▸ DIRECTION
Rescale the material below by copying every line of it in full but multiplying each coordinate in the answers by 2.45 and rounding to whole numbers, with halves rounded up. Keep all other numbers unchanged, and leave the pictures out.

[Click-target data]
________________________________________

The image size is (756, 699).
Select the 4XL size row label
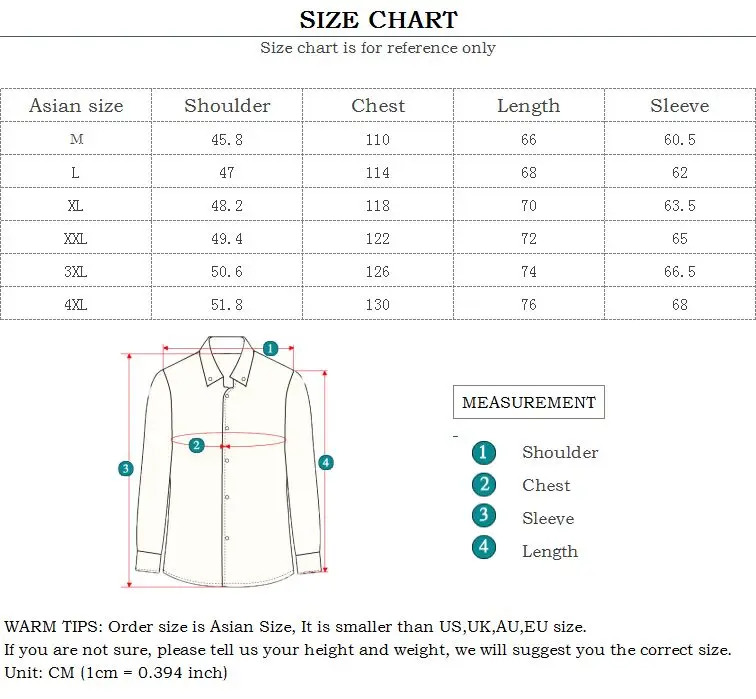(76, 305)
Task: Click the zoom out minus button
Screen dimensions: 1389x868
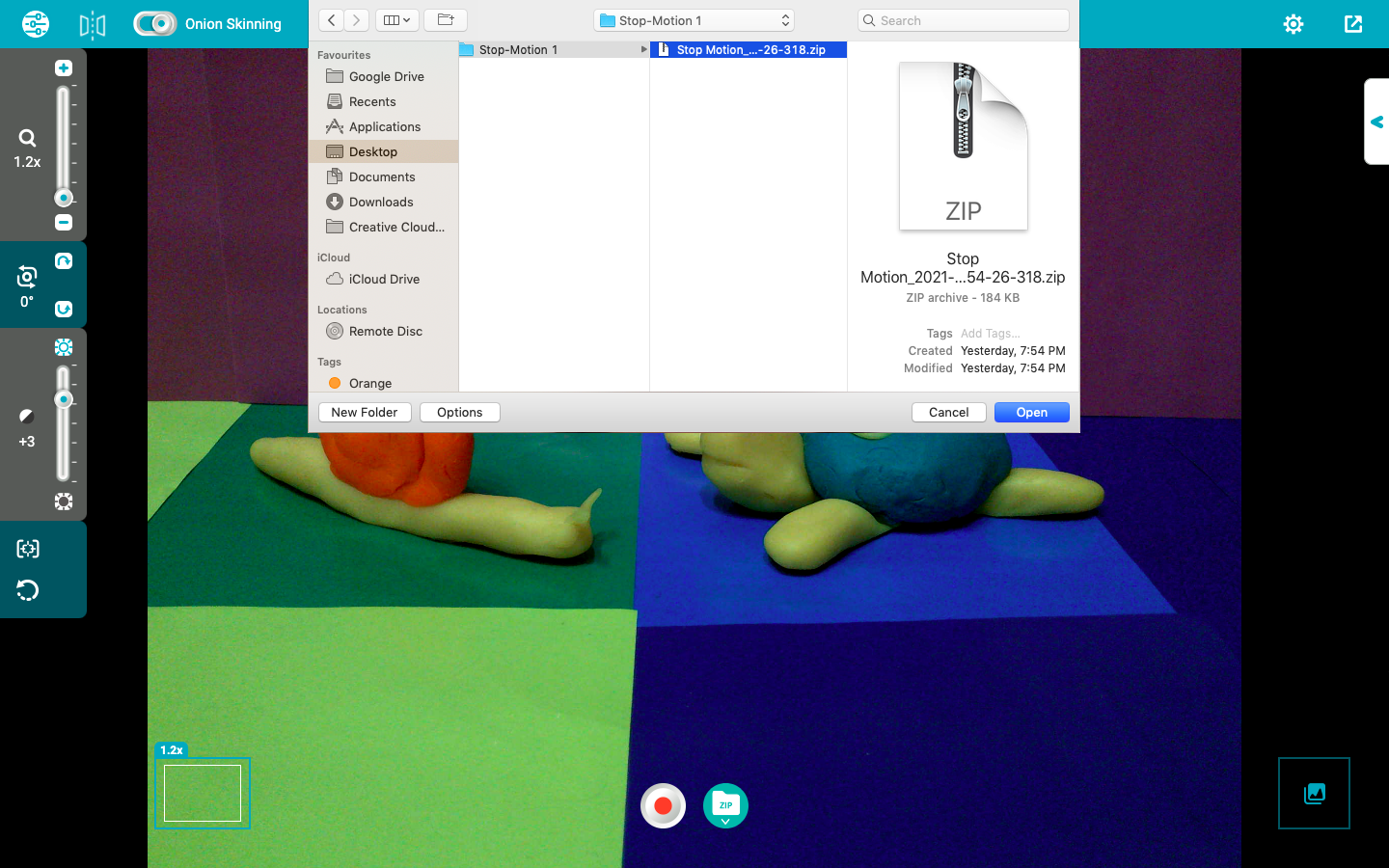Action: pyautogui.click(x=64, y=223)
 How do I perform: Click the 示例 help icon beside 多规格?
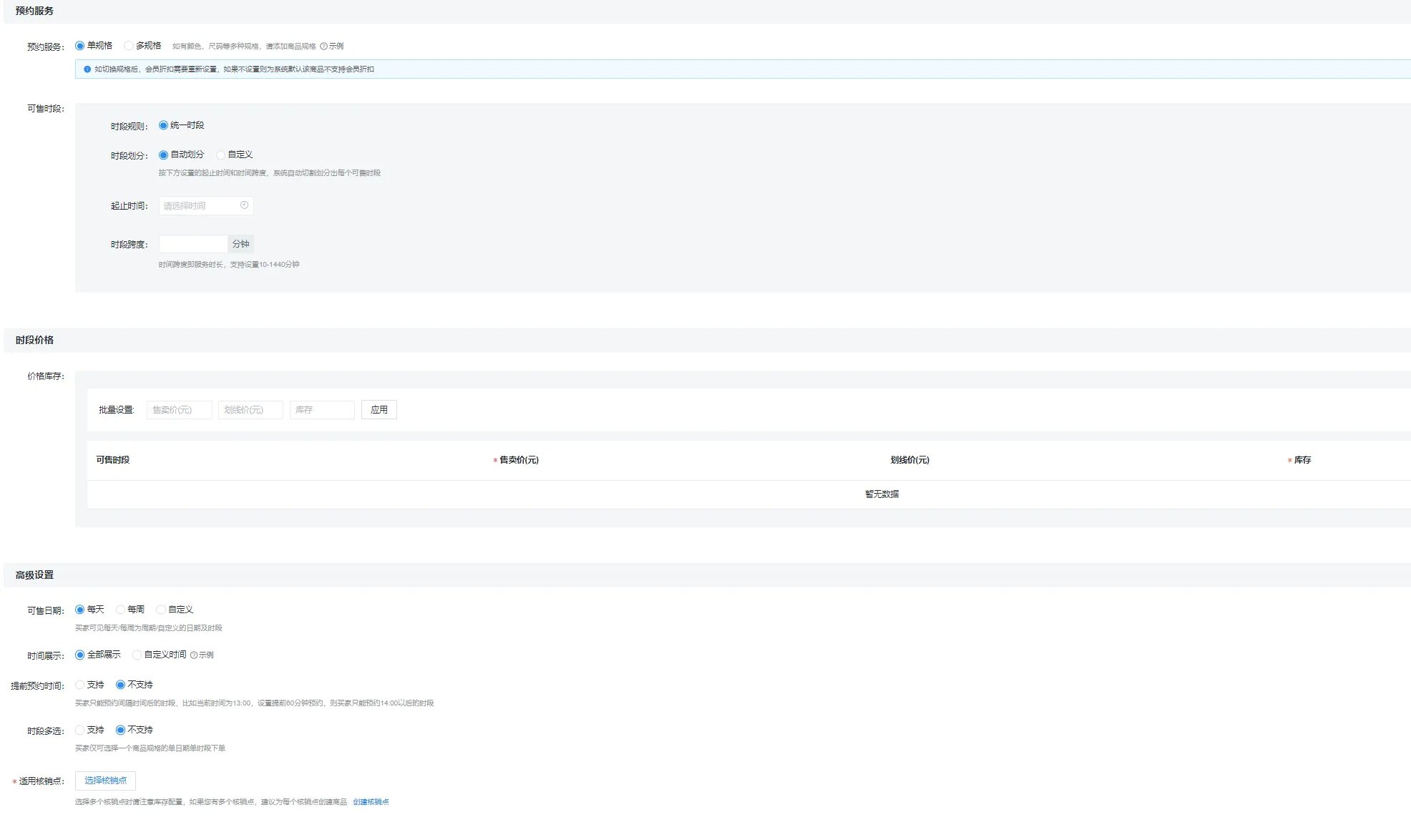[324, 47]
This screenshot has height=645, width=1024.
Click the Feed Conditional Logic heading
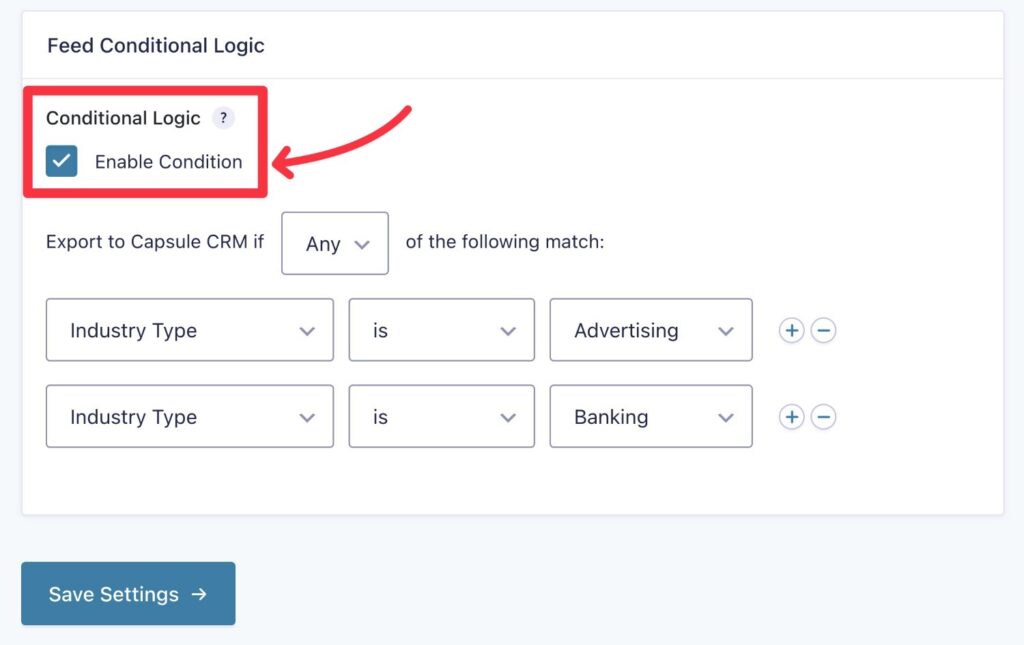(x=155, y=45)
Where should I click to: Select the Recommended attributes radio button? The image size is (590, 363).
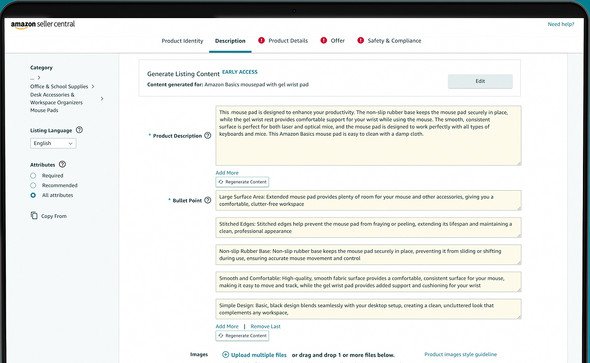tap(33, 185)
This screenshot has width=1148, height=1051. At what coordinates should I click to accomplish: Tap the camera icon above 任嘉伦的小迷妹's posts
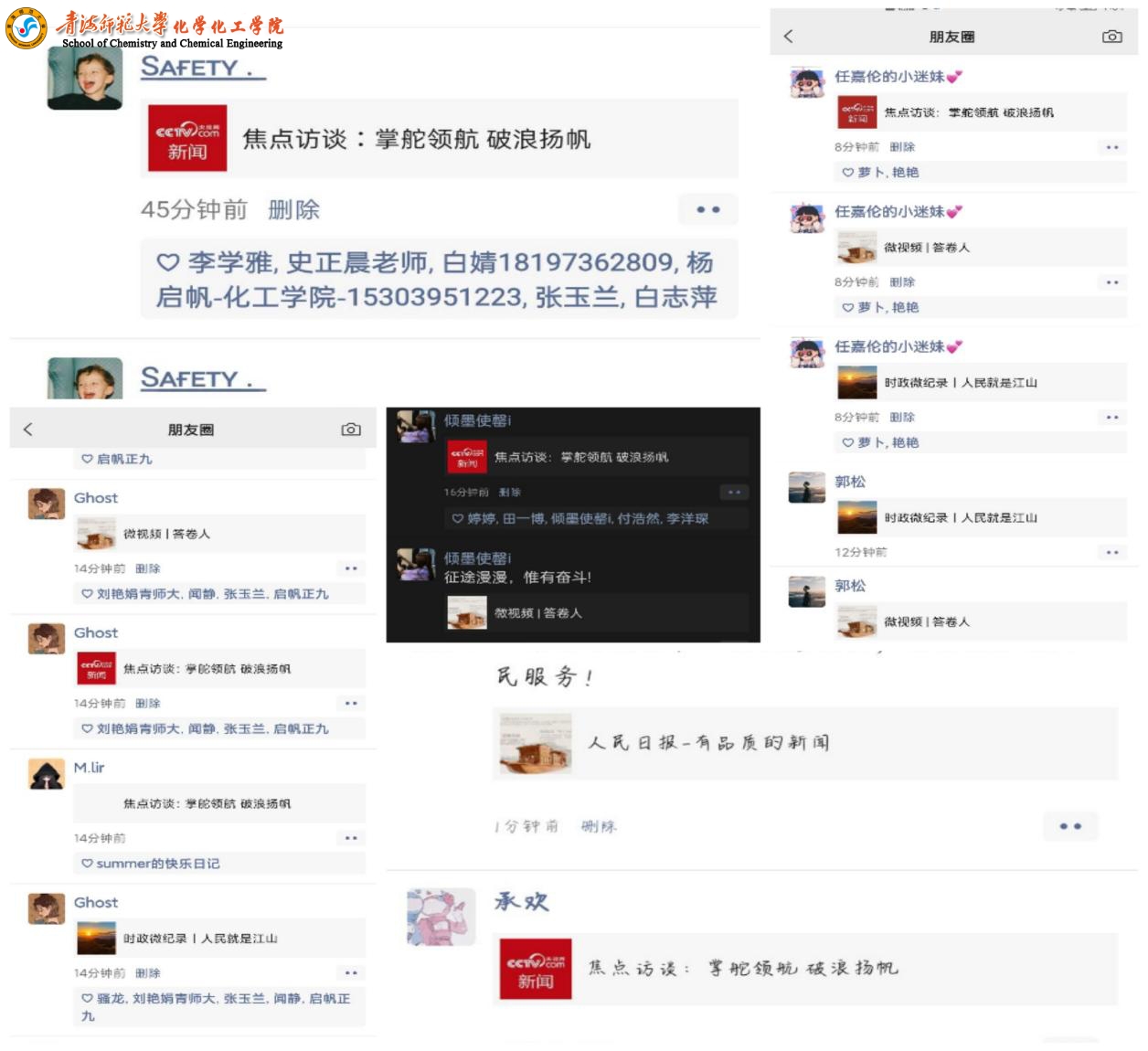point(1111,37)
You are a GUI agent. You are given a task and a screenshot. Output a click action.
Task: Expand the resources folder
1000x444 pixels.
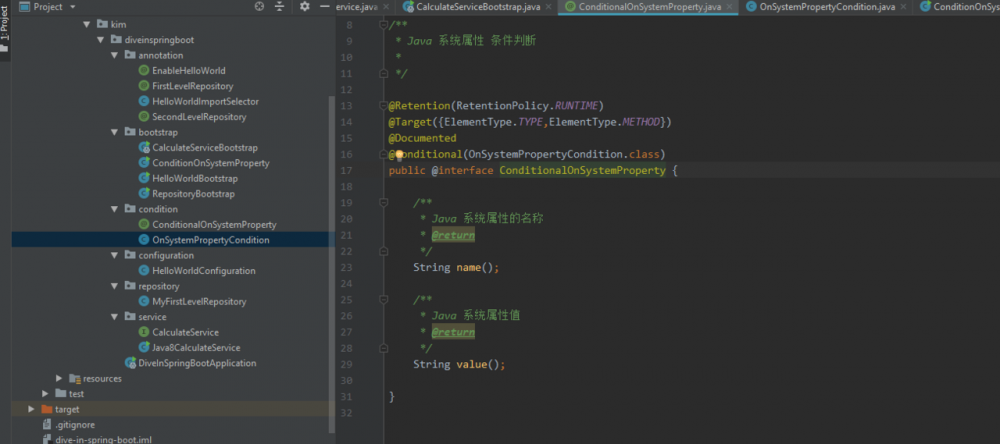(x=60, y=378)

________________________________________

▸ OUTPUT OF THE EXERCISE
The image size is (756, 699).
Select the 4XL size row label
(186, 747)
Task: Click the zoom out minus button
Screen dimensions: 1389x868
Action: pyautogui.click(x=157, y=546)
 How do I perform: Click the 示例 help icon beside 多规格?
[794, 115]
This screenshot has height=645, width=1024.
Click the Feed Conditional Logic heading
(x=380, y=110)
Where should I click to: Select the Recommended attributes radio button? The image size is (590, 363).
tap(81, 453)
This screenshot has width=1148, height=1051. At what coordinates should I click to accomplish: Tap the camera icon above 任嘉伦的小迷妹's posts
point(2722,91)
You are a GUI agent. You are given a task and a screenshot. Output a click action.
Task: Expand the resources folder
1000x444 pixels.
(x=147, y=926)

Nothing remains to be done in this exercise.